Hospital Waiting Lists

You know how it works: proposals to use the public spending fund to help the general population are met with cries that ‘the country can’t afford it’, while public spending proposals intended to help the owners of the country sail through fine.

A good example would be hospital waiting lists. Proposals to reduce waiting lists are often countered by the old ‘the country can’t afford it’ argument.

Two Types of Waiting List

Waiting lists fall into two types:

  • temporary delays, such as those that occur when a surgeon phones in sick, or when a vital piece of machinery goes wrong, or when bubonic plague breaks out;
  • built–in delays, which are due to policy decisions.

In practice, almost all waiting lists belong to the second category.

Deliberate Policy

There is, of course, no magic. Public spending isn’t a supernatural force, beyond human control. It is entirely a matter of deliberate policy. There is a fund of revenue, and how that revenue is distributed is decided entirely by state policy.

So a certain amount goes to support the military, a certain amount goes to support the secret police, a certain amount goes to the NHS, and so on. And within the NHS’s share, policy decisions determine how much goes towards medical treatment, how much goes to train medical staff, how much gets handed straight over to the wealthy through Private Finance Initiative scams, and so on.

The medical treatment budget, likewise, is entirely a matter of deliberate policy: this much goes to treat this type of illness, disease or injury, and that much goes to that type.

It is not that the details are decided from on high. There’s no–one in an office in Whitehall who specifies that this surgeon at this hospital should treat this patient before that patient. As in any complex social organisation, general policy is decided at one level, and detailed policy is decided further down the line. But all are matters of deliberate policy.

Thank Goodness for Private Medicine

What’s the first thing you notice about hospital waiting lists? In most cases, there is a private contractor ready to step into the gap and provide the treatment that the NHS fails to provide. Isn’t that nice of them?

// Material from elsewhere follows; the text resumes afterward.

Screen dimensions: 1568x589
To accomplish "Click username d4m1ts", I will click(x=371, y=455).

Medical treatment falls into two categories:

  • Treatment that can’t be provided profitably, such as accident and emergency treatment.
  • Treatment that can be provided profitably, such as dentistry.

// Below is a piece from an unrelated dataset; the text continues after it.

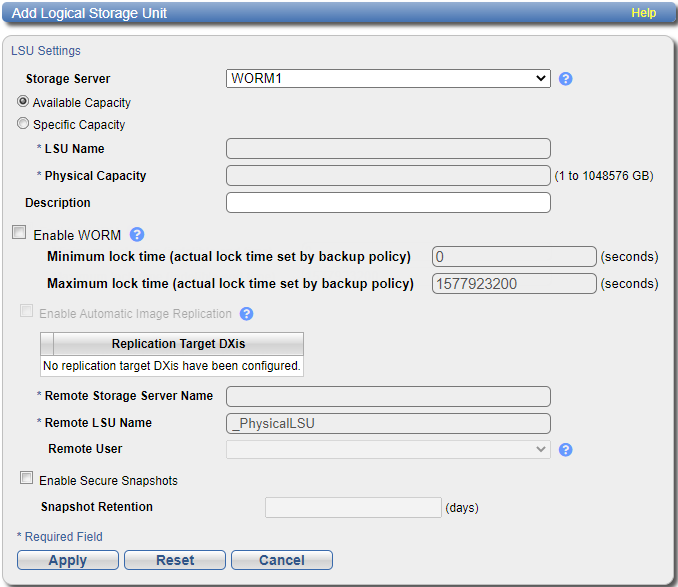Click help icon beside Enable WORM
Viewport: 678px width, 587px height.
[137, 235]
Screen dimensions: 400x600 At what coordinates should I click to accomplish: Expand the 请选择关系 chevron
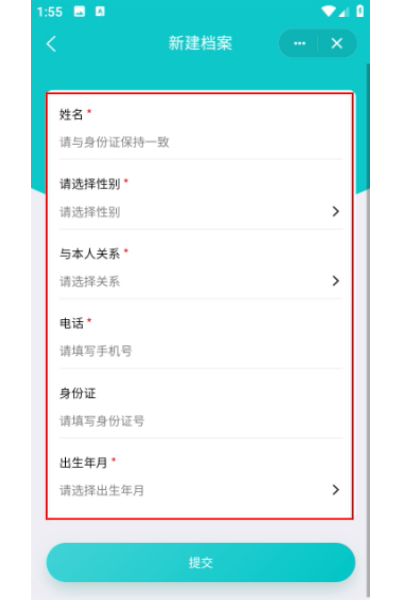coord(336,281)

Health spending is deliberately allocated so that waiting lists occur in those areas of medical treatment that can be provided profitably.

What If?

Imagine that sufficient funds were allocated to dentistry, which has been largely taken over by private practitioners, so that all demand for dentistry was met by the NHS. The private dental industry would collapse; it couldn’t possibly compete against a properly funded alternative.

Allocating sufficient funds to, in this example, dentistry, is entirely possible. Because the state has full control over the allocation of its resources, those funds could come from anywhere. The funds could easily come from some other area of health spending, such as accident and emergency treatment. So the waiting list would be transferred from dental treatment to accident and emergency treatment.

Of course, because there wouldn’t be enough profit in providing accident and emergency treatment for all, and because the general population is sufficiently organised, there would probably be riots. That’s why accident and emergency treatment is reasonably well funded.

Or those funds could come from, let’s say, the military budget, or the secret police budget. Perhaps the country can’t afford those. Wherever the funds come from, it’s due to deliberate policy.

Public Subsidy, Private Profit

Hospital waiting lists do not indicate that the NHS is an inefficient provider of health care. Quite the opposite: they exist because a properly funded health service would be by far the most efficient provider of health care. Without waiting lists, no–one would use private medicine.

Hospital waiting lists are just another method by which the state subsidises private profit. As with any other way of encouraging private profit, the ‘the country can’t afford it’ argument is pure propaganda.